> [What to do]: Reproduce exactly the lines below, starting at the line that contains "Given: Click the GPU-Z title bar app icon" and ending with the last line of the records, both included; leave out any pictures.

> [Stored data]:
- Opening Delimiter -

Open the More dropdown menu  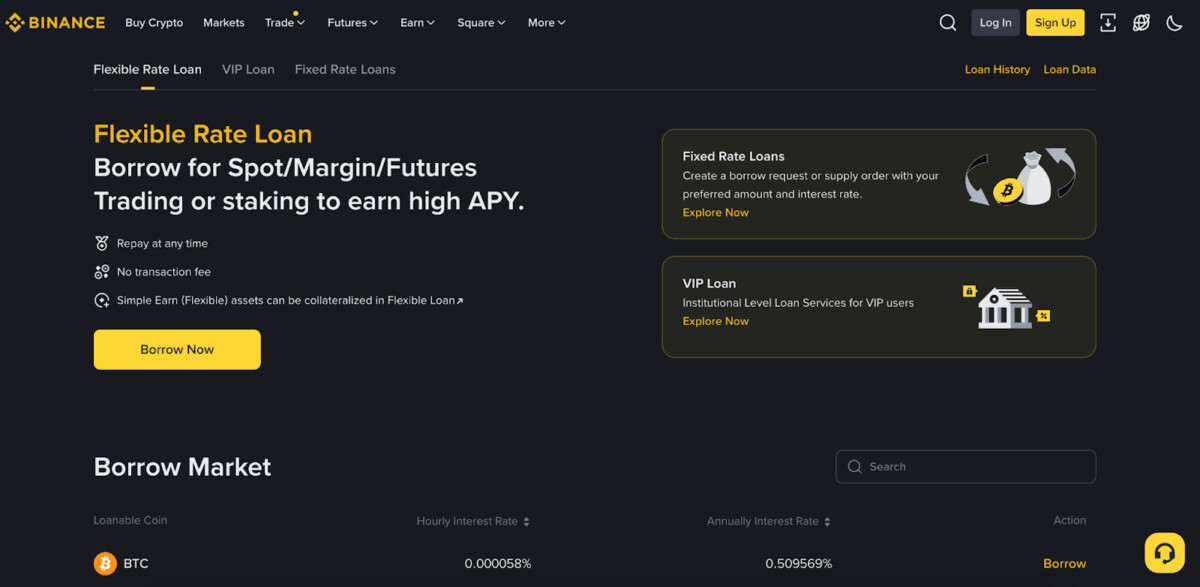point(547,22)
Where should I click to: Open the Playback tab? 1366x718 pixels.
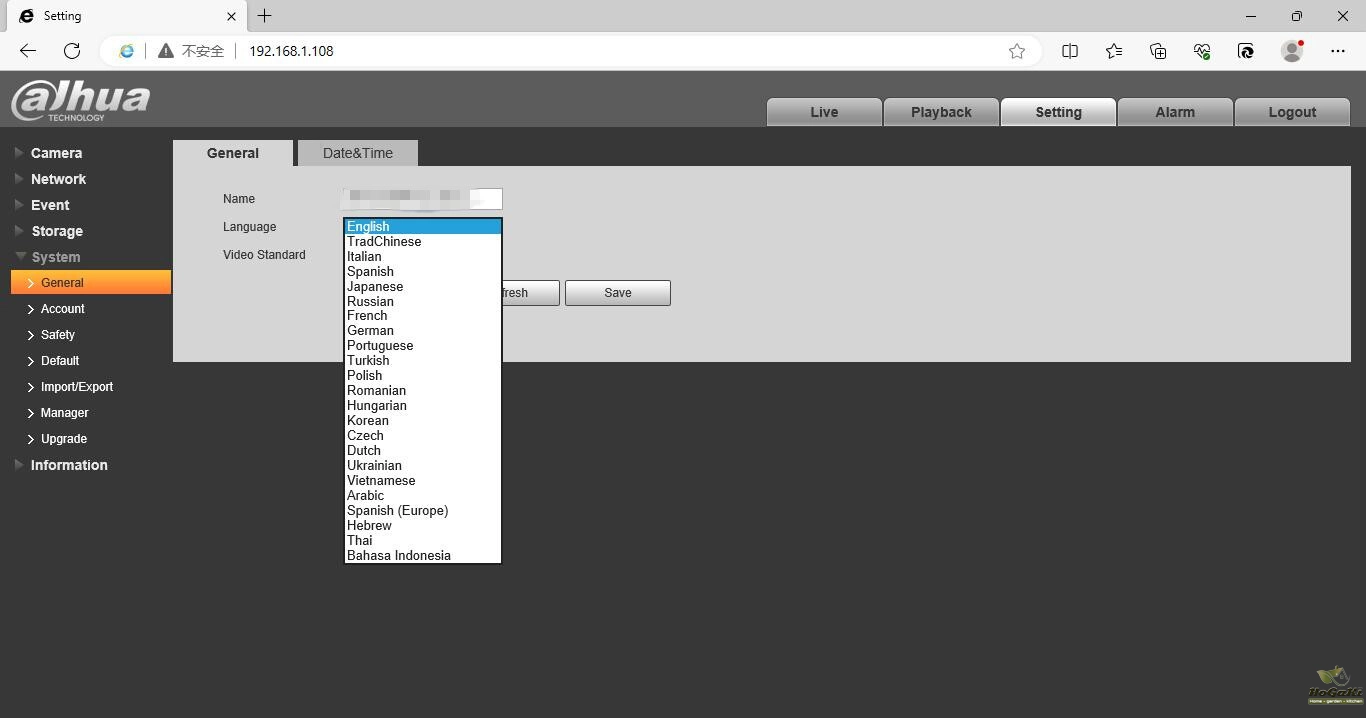click(x=941, y=112)
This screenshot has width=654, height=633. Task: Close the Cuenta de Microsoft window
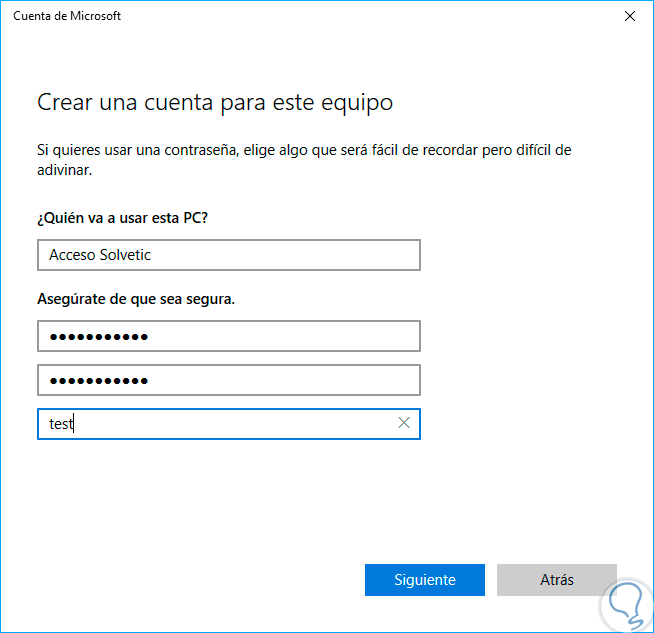point(630,16)
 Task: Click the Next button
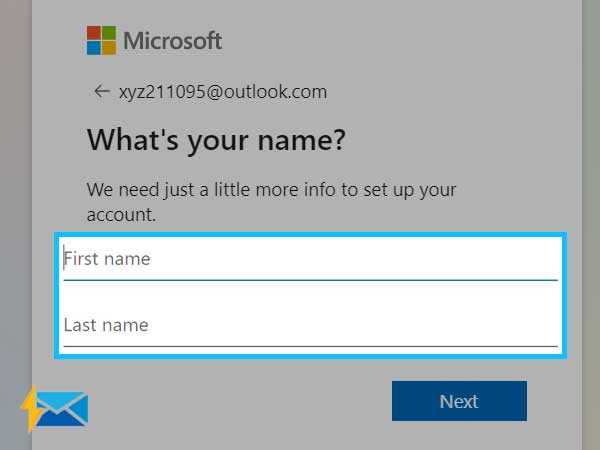(459, 401)
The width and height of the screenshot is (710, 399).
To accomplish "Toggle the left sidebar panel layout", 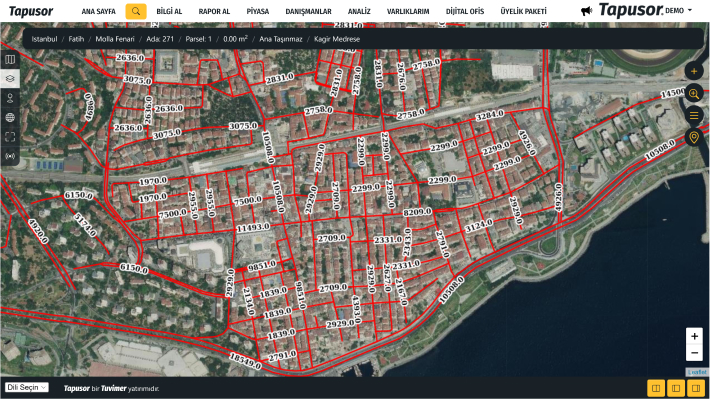I will click(x=676, y=388).
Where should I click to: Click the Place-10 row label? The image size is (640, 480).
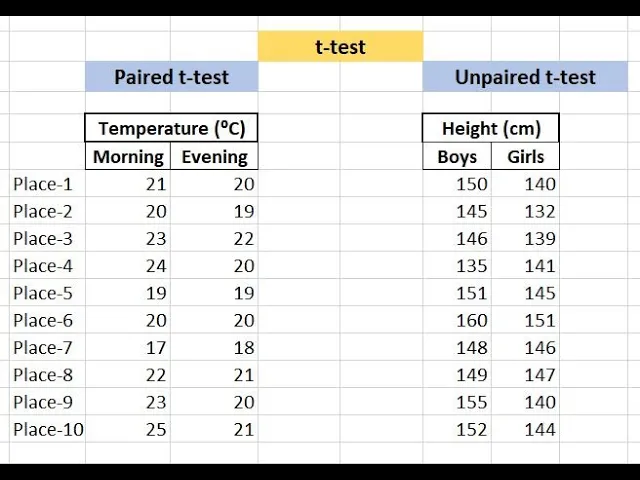(x=47, y=430)
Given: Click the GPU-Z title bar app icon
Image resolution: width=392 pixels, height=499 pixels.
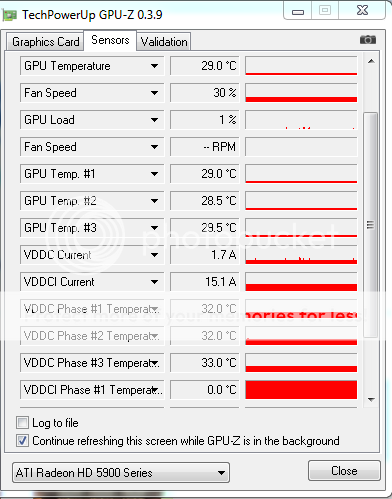Looking at the screenshot, I should pos(9,15).
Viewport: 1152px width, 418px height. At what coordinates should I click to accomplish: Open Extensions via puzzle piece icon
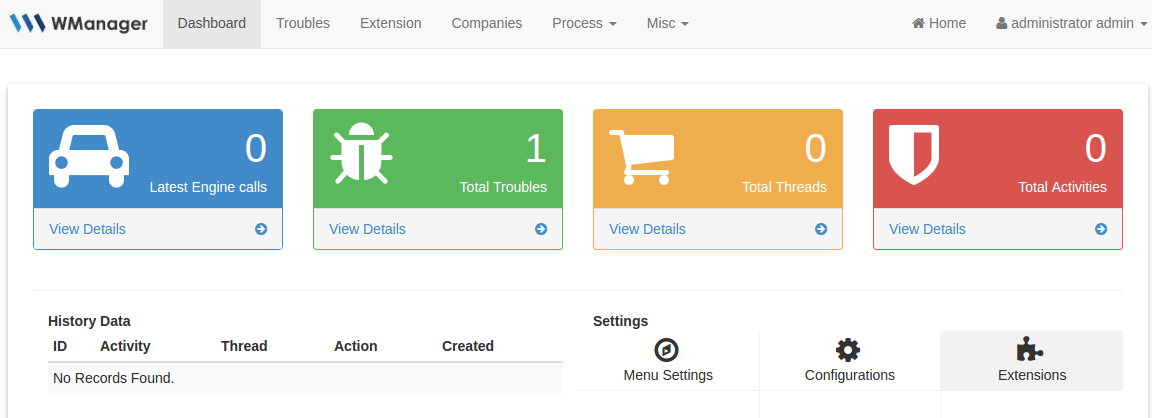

- Closing Delimiter -

> [Exercise answer]:
Given: Click the GPU-Z title bar app icon
Image resolution: width=392 pixels, height=499 pixels.
Looking at the screenshot, I should pos(9,15).
Viewport: 1152px width, 418px height. At what coordinates should I click to accomplish: Open Extensions via puzzle piece icon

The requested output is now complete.